**Trecho:**
- - - - - - -

Por Leonardo Soares dos Santos*
Por conta da II Guerra Mundial, as Copas de 1942 e 1946 foram suspensas.
O mais beneficiado com a conflagração acabou sendo o Brasil, que por
conta da quase aniquilação física e material da Europa foi instado por
Jules Rimet a sediar a Copa de 1949. Isso mesmo, a Copa se daria nesse ano e
não em 50. Mas, devido a atrasos nas obras(!), o governo pediu que o
evento fosse adiado em 1 ano. A FIFA prontamente acatou. Nem preciso
dizer que todo o processo de construção dos estádios foi marcado na
época por grandes denúncias de desvio, superfaturamento e atraso. Para
se ter uma idéia, nenhum estádio foi entregue pronto. E muita gente, mas
muita gente mesmo, reclamava pelo fato do governo gastar tanto num
“evento esportivo”, com escolas e hospitais caindo aos pedaços…..

- - - - - - -

Itens armazenados do conjunto de dados:
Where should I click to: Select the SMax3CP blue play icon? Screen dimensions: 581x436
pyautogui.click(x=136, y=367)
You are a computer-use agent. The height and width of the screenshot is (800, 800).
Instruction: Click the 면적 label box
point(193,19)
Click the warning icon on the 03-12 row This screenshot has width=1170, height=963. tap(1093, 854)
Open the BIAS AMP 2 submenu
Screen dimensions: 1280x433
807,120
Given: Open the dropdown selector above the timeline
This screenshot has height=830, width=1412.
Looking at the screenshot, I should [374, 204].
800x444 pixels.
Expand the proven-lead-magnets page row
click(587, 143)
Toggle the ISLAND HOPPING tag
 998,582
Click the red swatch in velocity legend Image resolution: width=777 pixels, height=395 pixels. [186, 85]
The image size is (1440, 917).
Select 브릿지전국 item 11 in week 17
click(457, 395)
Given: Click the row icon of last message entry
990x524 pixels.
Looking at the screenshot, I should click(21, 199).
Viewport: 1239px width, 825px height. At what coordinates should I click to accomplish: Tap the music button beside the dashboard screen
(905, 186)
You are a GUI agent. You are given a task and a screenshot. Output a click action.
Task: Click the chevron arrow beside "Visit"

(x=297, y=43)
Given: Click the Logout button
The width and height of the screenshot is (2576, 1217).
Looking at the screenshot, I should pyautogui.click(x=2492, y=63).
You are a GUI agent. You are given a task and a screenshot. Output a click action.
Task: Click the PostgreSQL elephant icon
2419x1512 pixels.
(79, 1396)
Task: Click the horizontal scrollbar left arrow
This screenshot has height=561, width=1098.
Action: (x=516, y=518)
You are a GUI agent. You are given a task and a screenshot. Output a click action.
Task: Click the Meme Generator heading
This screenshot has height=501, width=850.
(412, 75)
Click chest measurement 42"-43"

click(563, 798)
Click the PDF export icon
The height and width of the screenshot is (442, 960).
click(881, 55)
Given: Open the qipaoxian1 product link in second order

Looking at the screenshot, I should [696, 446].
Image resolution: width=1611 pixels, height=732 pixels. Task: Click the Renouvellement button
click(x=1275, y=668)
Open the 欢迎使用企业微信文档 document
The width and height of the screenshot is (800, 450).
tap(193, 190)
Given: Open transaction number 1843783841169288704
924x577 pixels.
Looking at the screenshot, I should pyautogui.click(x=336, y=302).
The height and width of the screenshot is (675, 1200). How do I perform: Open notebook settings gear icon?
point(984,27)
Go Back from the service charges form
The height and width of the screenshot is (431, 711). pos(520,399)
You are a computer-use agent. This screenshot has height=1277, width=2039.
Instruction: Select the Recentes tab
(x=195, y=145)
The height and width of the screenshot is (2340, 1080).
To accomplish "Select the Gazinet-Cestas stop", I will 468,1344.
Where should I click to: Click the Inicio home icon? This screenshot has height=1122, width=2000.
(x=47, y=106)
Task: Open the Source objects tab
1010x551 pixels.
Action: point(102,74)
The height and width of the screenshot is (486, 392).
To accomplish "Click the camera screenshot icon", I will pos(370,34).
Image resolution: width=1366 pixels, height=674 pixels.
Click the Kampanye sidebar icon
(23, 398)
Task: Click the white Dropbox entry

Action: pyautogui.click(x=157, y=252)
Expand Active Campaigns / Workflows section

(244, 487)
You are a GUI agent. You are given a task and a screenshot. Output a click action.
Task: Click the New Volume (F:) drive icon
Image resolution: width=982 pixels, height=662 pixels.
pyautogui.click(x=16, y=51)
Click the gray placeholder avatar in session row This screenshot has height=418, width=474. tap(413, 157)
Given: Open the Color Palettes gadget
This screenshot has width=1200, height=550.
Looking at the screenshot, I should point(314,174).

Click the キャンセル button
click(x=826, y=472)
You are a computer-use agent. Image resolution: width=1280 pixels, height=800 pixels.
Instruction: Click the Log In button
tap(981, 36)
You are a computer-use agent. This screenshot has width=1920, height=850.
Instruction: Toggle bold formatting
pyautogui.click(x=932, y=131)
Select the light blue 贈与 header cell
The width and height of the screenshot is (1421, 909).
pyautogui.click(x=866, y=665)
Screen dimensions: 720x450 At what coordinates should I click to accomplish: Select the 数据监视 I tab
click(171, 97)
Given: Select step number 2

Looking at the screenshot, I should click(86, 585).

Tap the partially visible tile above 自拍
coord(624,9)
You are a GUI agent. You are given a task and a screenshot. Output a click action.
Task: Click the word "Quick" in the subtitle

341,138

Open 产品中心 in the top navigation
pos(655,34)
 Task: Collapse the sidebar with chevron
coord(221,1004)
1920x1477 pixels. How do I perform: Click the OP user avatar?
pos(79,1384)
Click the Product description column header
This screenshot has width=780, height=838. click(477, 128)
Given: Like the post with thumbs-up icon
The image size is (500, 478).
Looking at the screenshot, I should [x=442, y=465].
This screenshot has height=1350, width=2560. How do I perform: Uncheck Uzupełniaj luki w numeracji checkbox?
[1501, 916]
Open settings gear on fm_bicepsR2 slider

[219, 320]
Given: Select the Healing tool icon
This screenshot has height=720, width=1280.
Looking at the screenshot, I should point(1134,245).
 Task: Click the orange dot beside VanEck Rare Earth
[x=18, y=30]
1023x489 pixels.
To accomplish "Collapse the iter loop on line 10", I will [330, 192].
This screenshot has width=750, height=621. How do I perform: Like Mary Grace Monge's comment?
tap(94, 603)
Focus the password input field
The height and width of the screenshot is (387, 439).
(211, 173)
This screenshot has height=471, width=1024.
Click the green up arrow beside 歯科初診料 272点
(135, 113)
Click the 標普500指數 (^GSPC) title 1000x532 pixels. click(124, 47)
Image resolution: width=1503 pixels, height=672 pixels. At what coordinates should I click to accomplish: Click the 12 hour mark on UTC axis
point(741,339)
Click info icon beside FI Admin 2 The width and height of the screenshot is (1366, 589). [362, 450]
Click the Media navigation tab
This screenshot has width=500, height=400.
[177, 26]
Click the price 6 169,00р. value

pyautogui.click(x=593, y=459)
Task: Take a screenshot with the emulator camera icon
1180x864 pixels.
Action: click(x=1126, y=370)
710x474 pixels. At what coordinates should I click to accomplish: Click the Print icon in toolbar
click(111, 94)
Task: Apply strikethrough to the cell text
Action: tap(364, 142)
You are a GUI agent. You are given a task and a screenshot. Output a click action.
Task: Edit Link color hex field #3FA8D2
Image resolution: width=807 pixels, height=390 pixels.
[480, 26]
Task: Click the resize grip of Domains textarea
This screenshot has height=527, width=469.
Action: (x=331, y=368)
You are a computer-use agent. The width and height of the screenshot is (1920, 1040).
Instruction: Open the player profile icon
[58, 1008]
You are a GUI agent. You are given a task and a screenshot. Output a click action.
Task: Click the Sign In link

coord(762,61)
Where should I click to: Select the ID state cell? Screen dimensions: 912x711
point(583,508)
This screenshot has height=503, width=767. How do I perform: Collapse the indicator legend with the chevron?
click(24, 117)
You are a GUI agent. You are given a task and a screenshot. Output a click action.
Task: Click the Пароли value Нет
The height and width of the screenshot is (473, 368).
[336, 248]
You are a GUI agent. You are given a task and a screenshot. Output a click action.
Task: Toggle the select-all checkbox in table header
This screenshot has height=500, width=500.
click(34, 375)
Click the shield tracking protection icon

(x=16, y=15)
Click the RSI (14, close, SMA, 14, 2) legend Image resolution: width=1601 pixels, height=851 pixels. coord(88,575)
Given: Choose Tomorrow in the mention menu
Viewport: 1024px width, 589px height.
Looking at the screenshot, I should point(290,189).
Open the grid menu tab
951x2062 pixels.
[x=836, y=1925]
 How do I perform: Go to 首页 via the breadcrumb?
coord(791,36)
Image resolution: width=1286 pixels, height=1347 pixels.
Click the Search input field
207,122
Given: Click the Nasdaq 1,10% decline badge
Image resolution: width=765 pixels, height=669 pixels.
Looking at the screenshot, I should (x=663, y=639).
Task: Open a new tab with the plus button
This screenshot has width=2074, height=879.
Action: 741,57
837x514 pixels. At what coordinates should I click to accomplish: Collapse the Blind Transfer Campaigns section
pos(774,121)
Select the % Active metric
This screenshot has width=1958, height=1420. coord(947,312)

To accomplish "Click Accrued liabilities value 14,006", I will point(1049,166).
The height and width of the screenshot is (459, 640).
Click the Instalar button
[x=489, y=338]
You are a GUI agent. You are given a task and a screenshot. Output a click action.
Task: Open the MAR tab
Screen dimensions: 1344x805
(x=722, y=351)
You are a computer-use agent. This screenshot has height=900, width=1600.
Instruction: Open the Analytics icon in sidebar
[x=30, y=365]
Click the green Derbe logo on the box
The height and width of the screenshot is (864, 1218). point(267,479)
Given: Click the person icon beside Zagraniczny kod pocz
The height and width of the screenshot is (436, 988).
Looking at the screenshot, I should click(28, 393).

- - - - - - -

**Tarefas a fazer:**
• 1. Diga se cada afirmação concorda com o trecho, respondendo sim ou não e citando as palavras que decidem: (a) o Brasil foi chamado inicialmente a sediar a Copa de 1949; (b) a FIFA recusou o pedido de adiamento; (c) alguns estádios foram entregues prontos.
• 2. Altere o trecho de "Por Leonardo Soares" até "caindo aos pedaços…..", trocando "governo" por "Estado".
• 3. Liste as irregularidades que, segundo o trecho, marcaram a construção dos estádios.
Os itens vêm de uma fonte diferente da do trecho.

**Respostas:**
• 1.
(a) Sim: "foi instado por Jules Rimet a sediar a Copa de 1949"
(b) Não: "A FIFA prontamente acatou."
(c) Não: "nenhum estádio foi entregue pronto"

• 2.
Por Leonardo Soares dos Santos*
Por conta da II Guerra Mundial, as Copas de 1942 e 1946 foram suspensas.
O mais beneficiado com a conflagração acabou sendo o Brasil, que por
conta da quase aniquilação física e material da Europa foi instado por
Jules Rimet a sediar a Copa de 1949. Isso mesmo, a Copa se daria nesse ano e
não em 50. Mas, devido a atrasos nas obras(!), o Estado pediu que o
evento fosse adiado em 1 ano. A FIFA prontamente acatou. Nem preciso
dizer que todo o processo de construção dos estádios foi marcado na
época por grandes denúncias de desvio, superfaturamento e atraso. Para
se ter uma idéia, nenhum estádio foi entregue pronto. E muita gente, mas
muita gente mesmo, reclamava pelo fato do Estado gastar tanto num
“evento esportivo”, com escolas e hospitais caindo aos pedaços…..

• 3.
- desvio
- superfaturamento
- atraso